Ibadah haji diwajibkan bagi umat muslim yang mampu. Berapa kali umat muslim afdol untuk berhaji? Setelah Fath Makkah, Nabi Muhammad SAW hanya mengerjakan haji satu kali dan melakukan umrah empat kali pada tahun 10 Hijriah.

Ibadah haji dan umrah sendiri diwajibkan kepada umat Islam pada tahun 6 Hijriah. Begitu lah pendapat yang masyhur di kalangan ulama. Dengan para shahabat, pada tahun itu Muhammad bermaksud melakukan umrah ke Makkah, namun tidak berhasil memasuki kota Makkah, karena masih dikuasai kaum musyrikin.
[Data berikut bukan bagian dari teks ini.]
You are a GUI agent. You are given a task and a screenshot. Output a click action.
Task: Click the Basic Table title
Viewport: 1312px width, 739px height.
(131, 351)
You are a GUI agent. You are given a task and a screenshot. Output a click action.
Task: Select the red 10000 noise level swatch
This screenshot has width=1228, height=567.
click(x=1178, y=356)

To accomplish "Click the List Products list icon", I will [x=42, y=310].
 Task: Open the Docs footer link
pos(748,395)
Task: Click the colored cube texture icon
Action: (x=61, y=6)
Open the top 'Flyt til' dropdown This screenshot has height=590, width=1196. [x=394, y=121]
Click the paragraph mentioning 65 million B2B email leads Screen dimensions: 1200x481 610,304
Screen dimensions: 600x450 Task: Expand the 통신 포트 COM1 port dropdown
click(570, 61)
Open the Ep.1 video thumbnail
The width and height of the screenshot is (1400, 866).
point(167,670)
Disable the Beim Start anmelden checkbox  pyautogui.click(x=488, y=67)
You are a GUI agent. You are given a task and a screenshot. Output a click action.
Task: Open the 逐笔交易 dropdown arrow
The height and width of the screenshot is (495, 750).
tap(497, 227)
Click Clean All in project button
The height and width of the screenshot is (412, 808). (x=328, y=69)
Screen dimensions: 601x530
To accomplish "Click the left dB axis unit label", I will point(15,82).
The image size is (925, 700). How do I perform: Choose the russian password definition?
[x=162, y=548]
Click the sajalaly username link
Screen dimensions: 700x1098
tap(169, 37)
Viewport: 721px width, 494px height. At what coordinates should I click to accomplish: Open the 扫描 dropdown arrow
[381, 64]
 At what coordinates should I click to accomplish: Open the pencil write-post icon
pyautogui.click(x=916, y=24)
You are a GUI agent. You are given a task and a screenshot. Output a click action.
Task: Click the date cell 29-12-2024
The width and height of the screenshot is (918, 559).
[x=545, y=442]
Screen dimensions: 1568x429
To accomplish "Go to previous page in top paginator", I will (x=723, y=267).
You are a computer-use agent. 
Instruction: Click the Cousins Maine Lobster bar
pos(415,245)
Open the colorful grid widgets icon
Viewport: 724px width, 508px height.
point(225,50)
Berdasarkan perjanjian Hudaibiyah dengan kaum musyrikin, Muhammad diizinkan untuk melakukan umrah pada tahun ke 7 Hijriah. Pada tanggal 12 Ramadhan 8 Hijriah, Muhamamd berhasil membebaskan kota Makkah melalui operasi damai Fath Makkah. Pada bulan Dzulqa’dah di tahun itu, nabi kemudian melakukan ibadah umrah dari Ji’ranah di luar kota Makkah. Dan, selanjutnya ke Madinah tanpa melakukan ibadah haji, padahal waktu itu kota Makkah sudah dikuasai umat Islam.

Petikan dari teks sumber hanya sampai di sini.